(Items from a data source)
---*---

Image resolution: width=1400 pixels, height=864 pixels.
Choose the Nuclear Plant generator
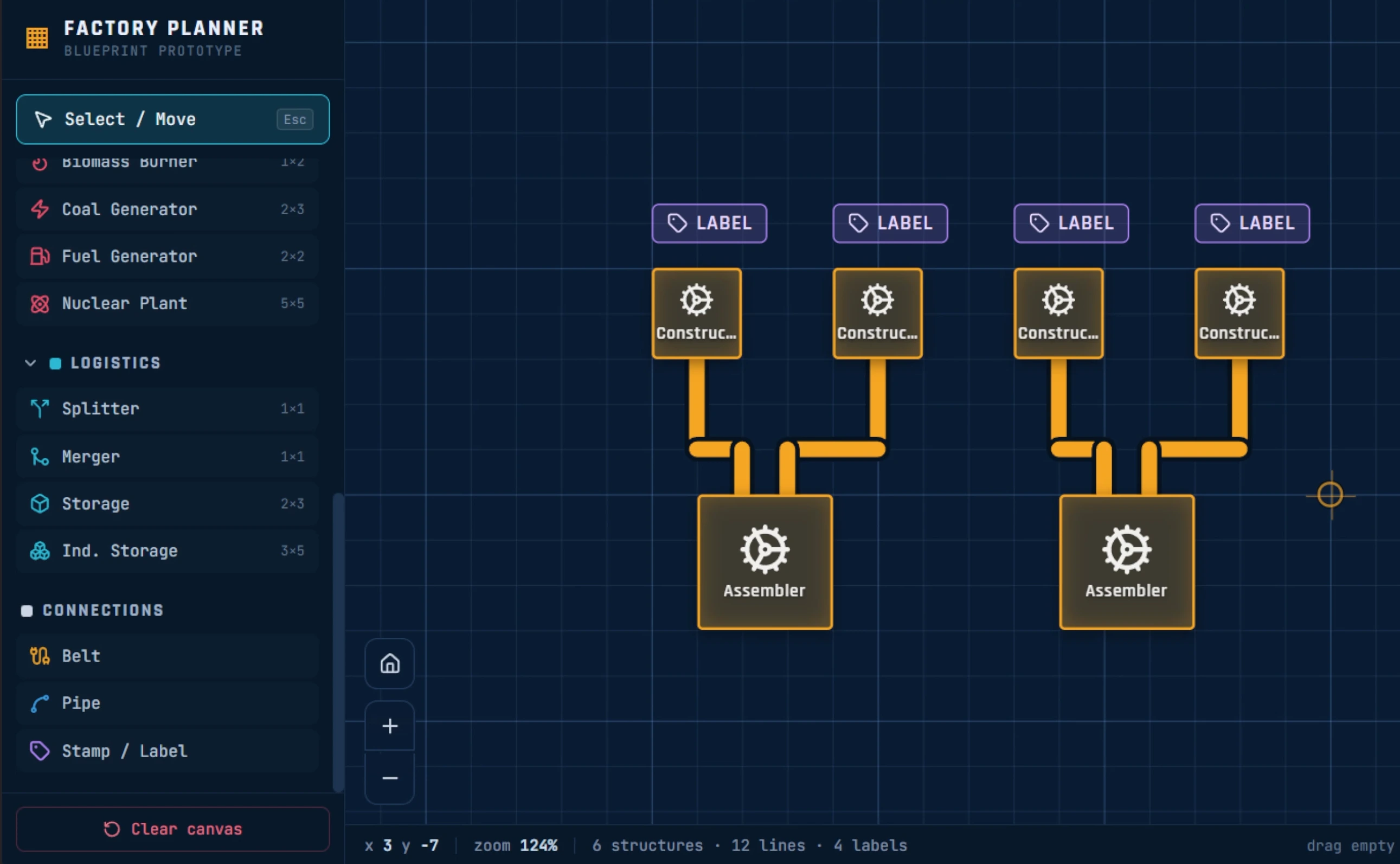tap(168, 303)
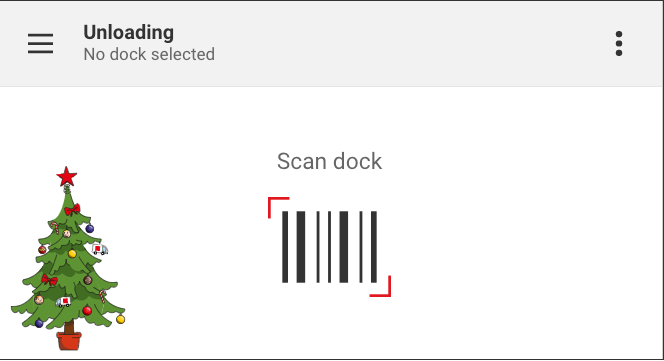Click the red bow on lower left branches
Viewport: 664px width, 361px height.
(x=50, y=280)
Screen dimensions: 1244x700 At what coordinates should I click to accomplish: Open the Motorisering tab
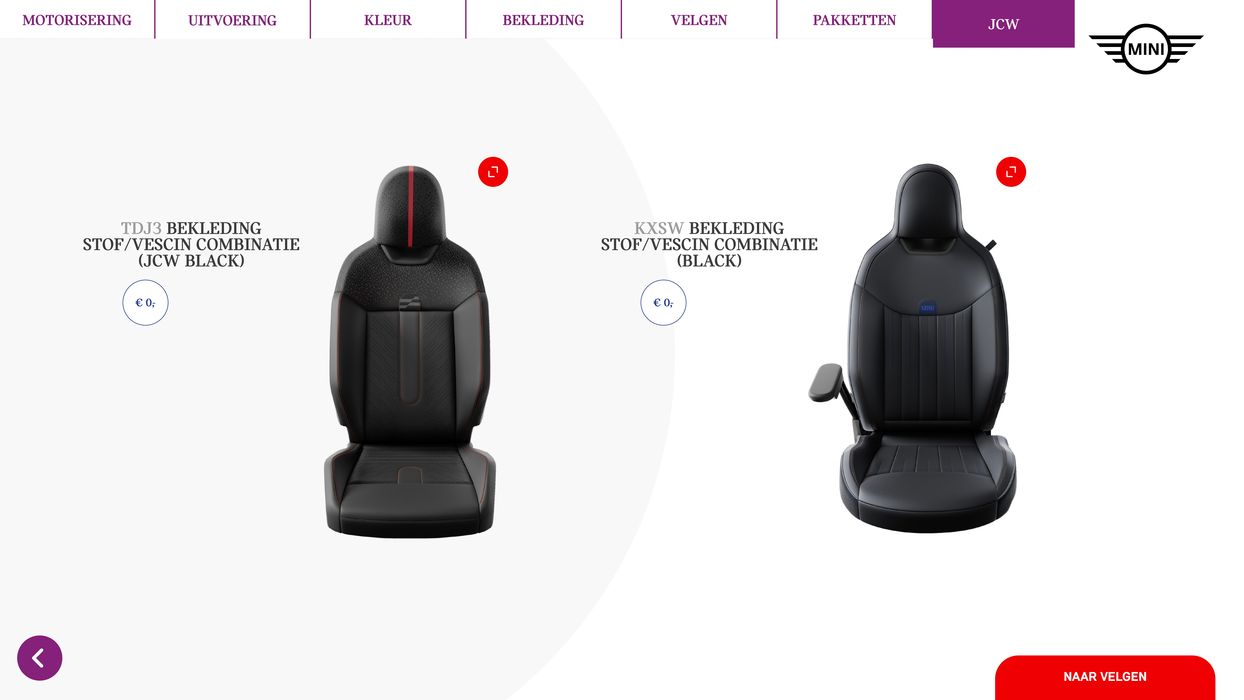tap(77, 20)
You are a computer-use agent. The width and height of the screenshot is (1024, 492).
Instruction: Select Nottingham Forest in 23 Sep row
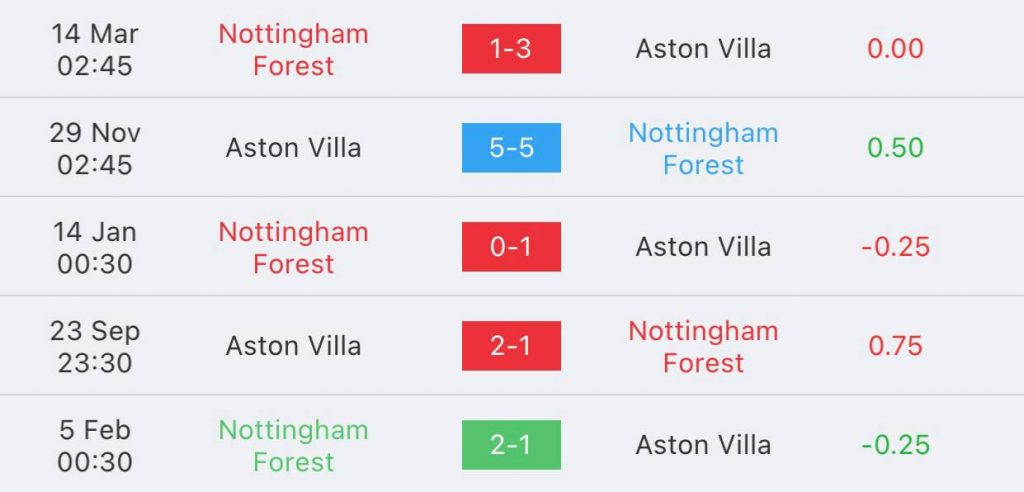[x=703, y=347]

---*---

- Problem to solve
Word for word, write out each line from the one with "Instruction: Select Nottingham" through the end of the entries above, and omit any pictures.

- Result for this task
Instruction: Select Nottingham Forest in 23 Sep row
[x=703, y=347]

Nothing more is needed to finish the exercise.